# REQUIREMENTS
Will you write out the lines from the very first one through the line that contains "The height and", both ends included, and leave the pictures out of your answer?

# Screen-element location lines

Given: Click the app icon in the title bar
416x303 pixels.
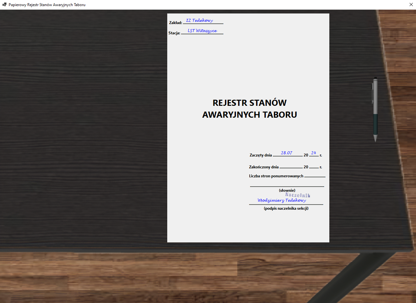Looking at the screenshot, I should pyautogui.click(x=4, y=5).
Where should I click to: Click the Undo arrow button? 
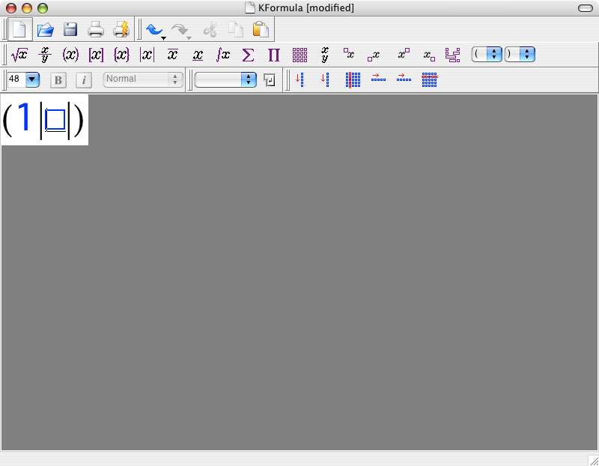pyautogui.click(x=154, y=29)
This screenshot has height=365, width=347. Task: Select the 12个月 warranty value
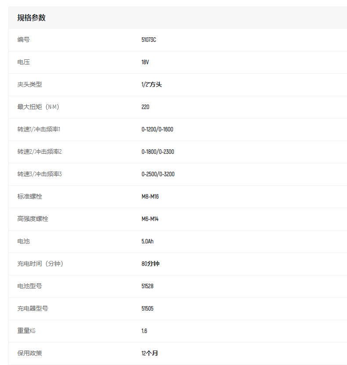149,354
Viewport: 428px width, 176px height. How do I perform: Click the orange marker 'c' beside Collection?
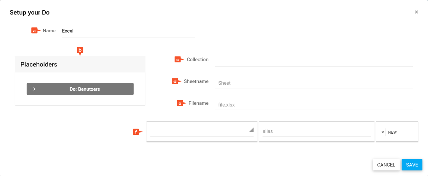178,59
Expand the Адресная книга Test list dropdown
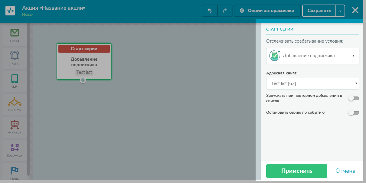The height and width of the screenshot is (183, 366). pyautogui.click(x=312, y=83)
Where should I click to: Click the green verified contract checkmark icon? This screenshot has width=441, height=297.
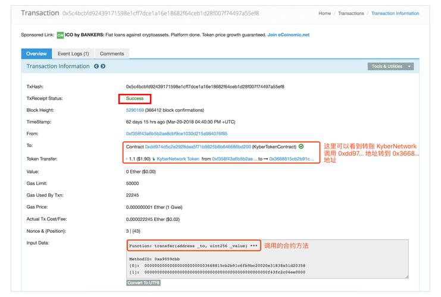301,146
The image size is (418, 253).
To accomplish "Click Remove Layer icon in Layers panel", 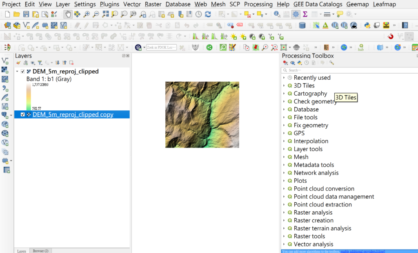I will [71, 63].
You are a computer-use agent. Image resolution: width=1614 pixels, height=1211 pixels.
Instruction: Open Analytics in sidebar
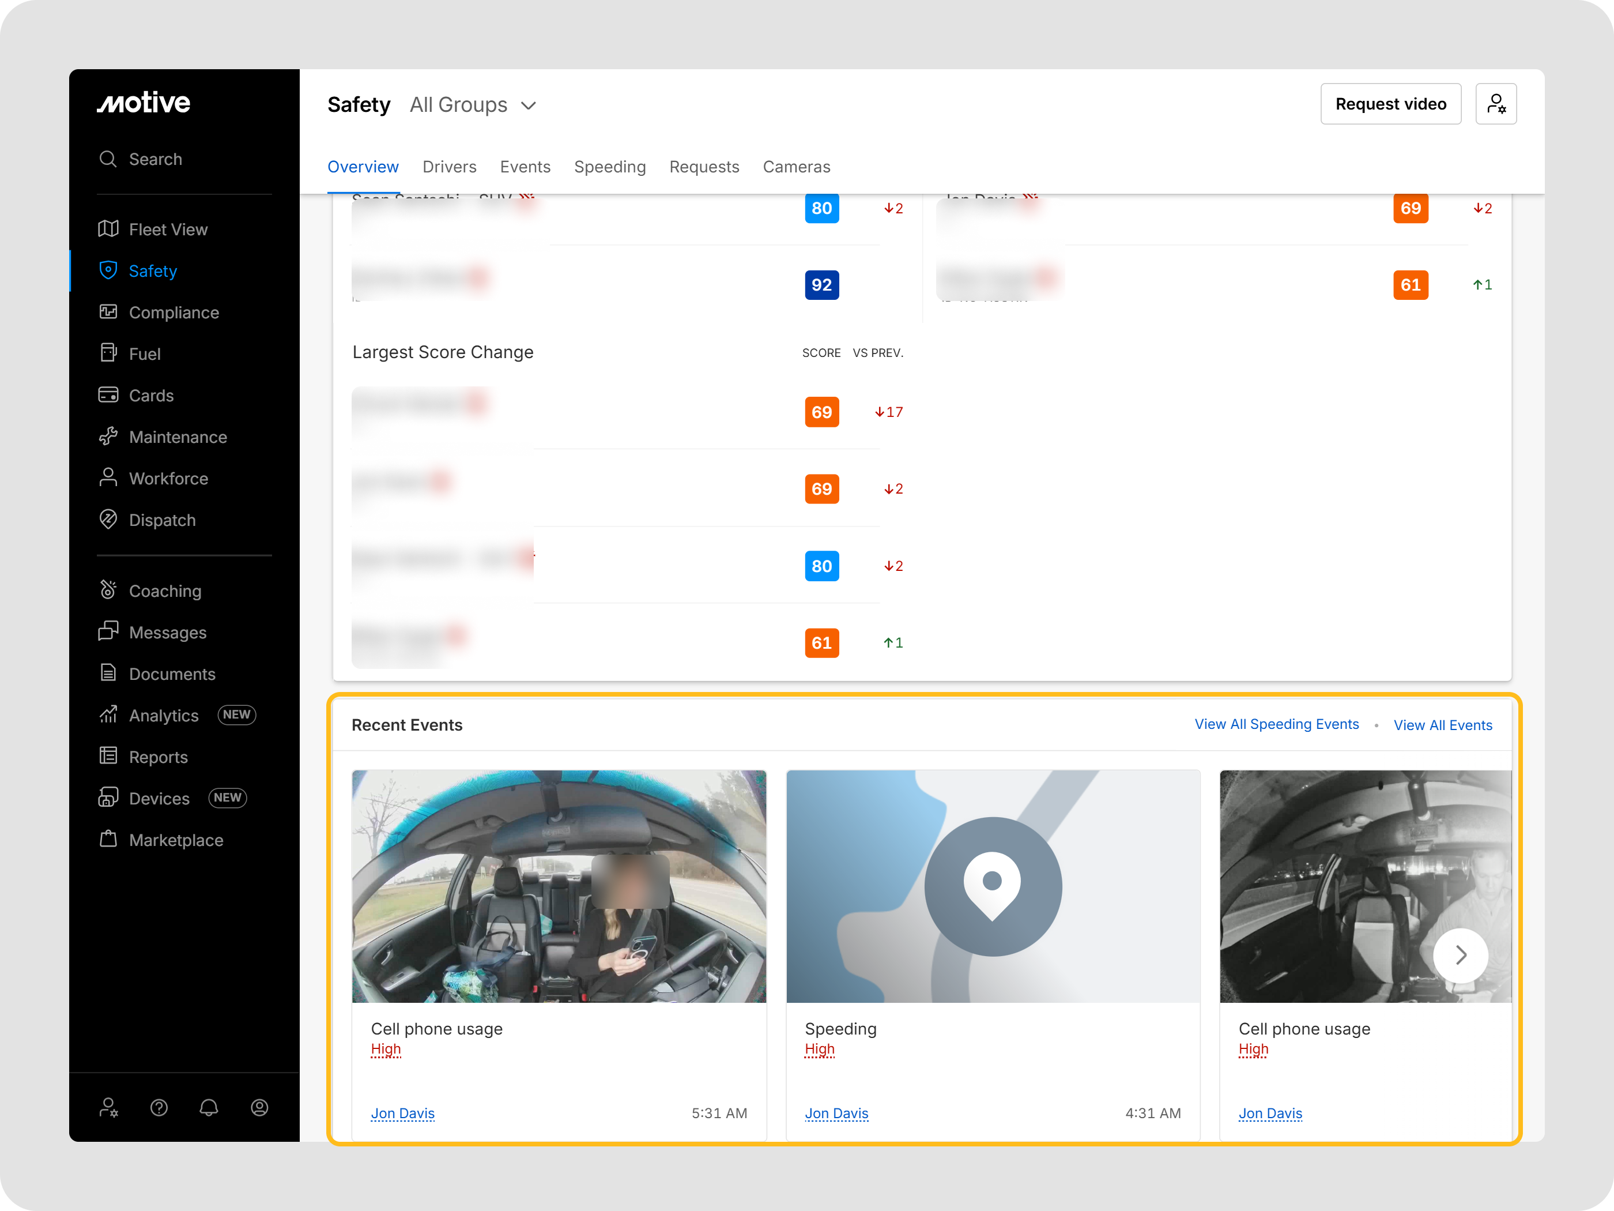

# EXERCISE ANSWER
Given: Click the app icon in the title bar
416x303 pixels.
Looking at the screenshot, I should pyautogui.click(x=4, y=5).
Where should I click to: Click the Undo arrow button? 
pyautogui.click(x=154, y=29)
This screenshot has height=365, width=347. Task: Select the 12个月 warranty value
149,354
Viewport: 428px width, 176px height. How do I perform: Click the orange marker 'c' beside Collection?
178,59
Expand the Адресная книга Test list dropdown
The height and width of the screenshot is (183, 366). pyautogui.click(x=312, y=83)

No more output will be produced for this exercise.